Here H is the hypothesis “you won the lottery” and D is the data “the newspaper reports that you won”. P(H) is easy, 1 in 10 million. P(D|H) is 0.98. The final piece would be more difficult to calculate, it is the probability of the data. That would probably best be estimates as roughly the number of tickets you bought divided by the total number of tickets sold.

The evidence here is not "contains no error" it is that the news paper published that you won.
Ok, so maybe this is my confusion. But if I fill in the numbers in your notation,

$$ P(H|D)=\frac{P(D|H) P(H)}{P(D)} = \frac{9.8 \times 10^{-8}}{P(D)}$$, that would mean that only a ridiciously low probability of the data P(D) would make P(H|D), my trust in the newspaper, larger dan 50%. Only if ##P(D) < 1.96 \times 10^{-7}## we have that ##P(H|D) > 0.5##. What does that mean?

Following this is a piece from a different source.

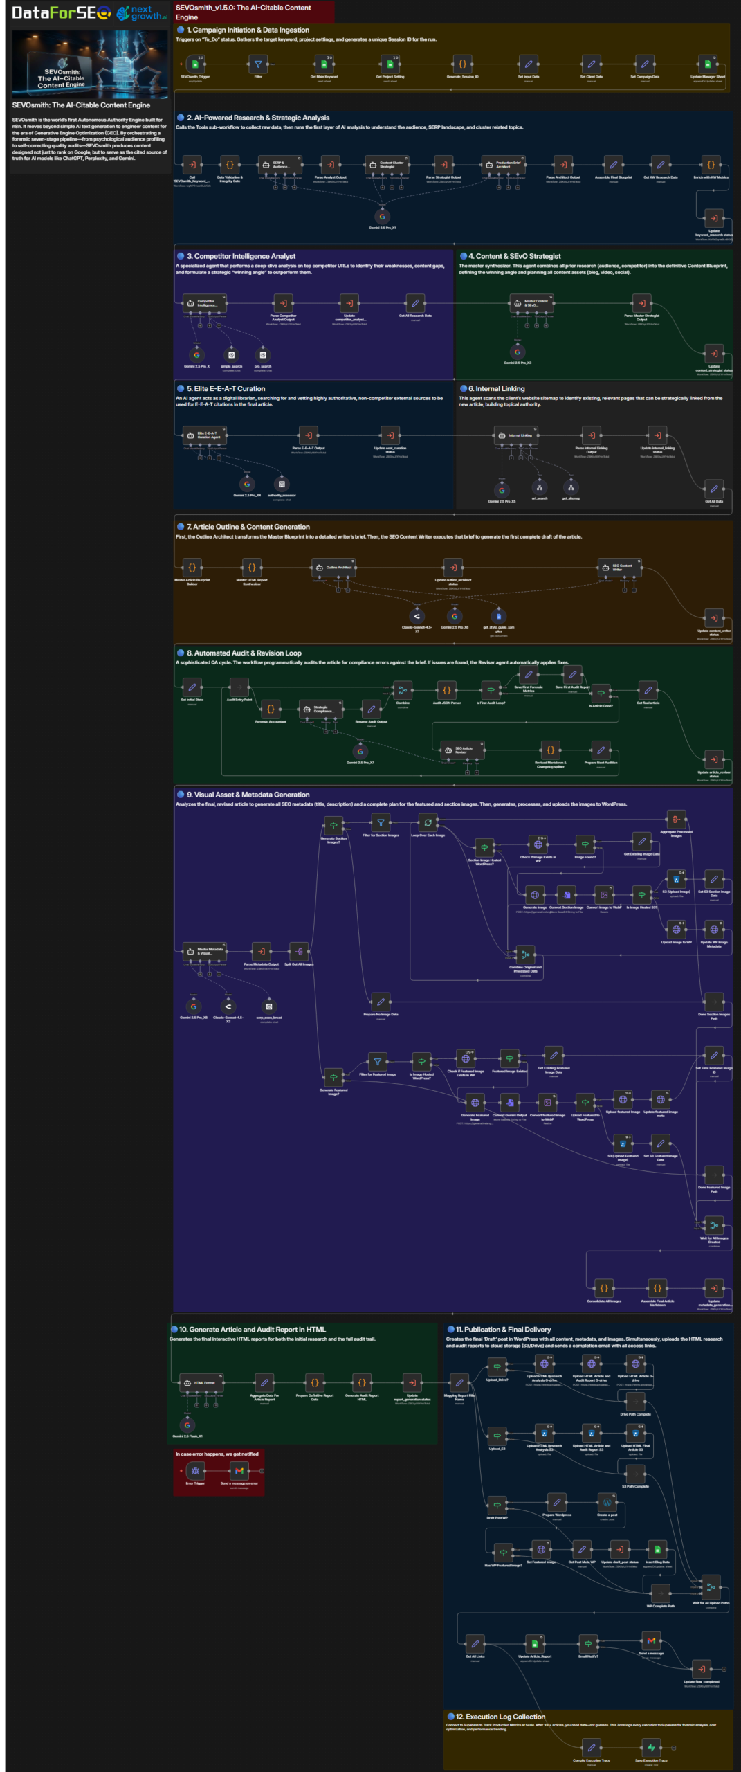The image size is (741, 1772).
Task: Open the Send a message Gmail node
Action: (651, 1640)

-edit: wait, I now relate it to your statement "The final piece would be more difficult to calculate, it is the probability of the data. That would probably best be estimates as roughly the number of tickets you bought divided by the total number of tickets sold." Of course, the probability that the newspaper reports that I won is roughly the same as the probability that I actually won, because these two events are highly dependent. Is that it?

I guess I'm confused about the meaning of the evidence, comparing it to the illness-example.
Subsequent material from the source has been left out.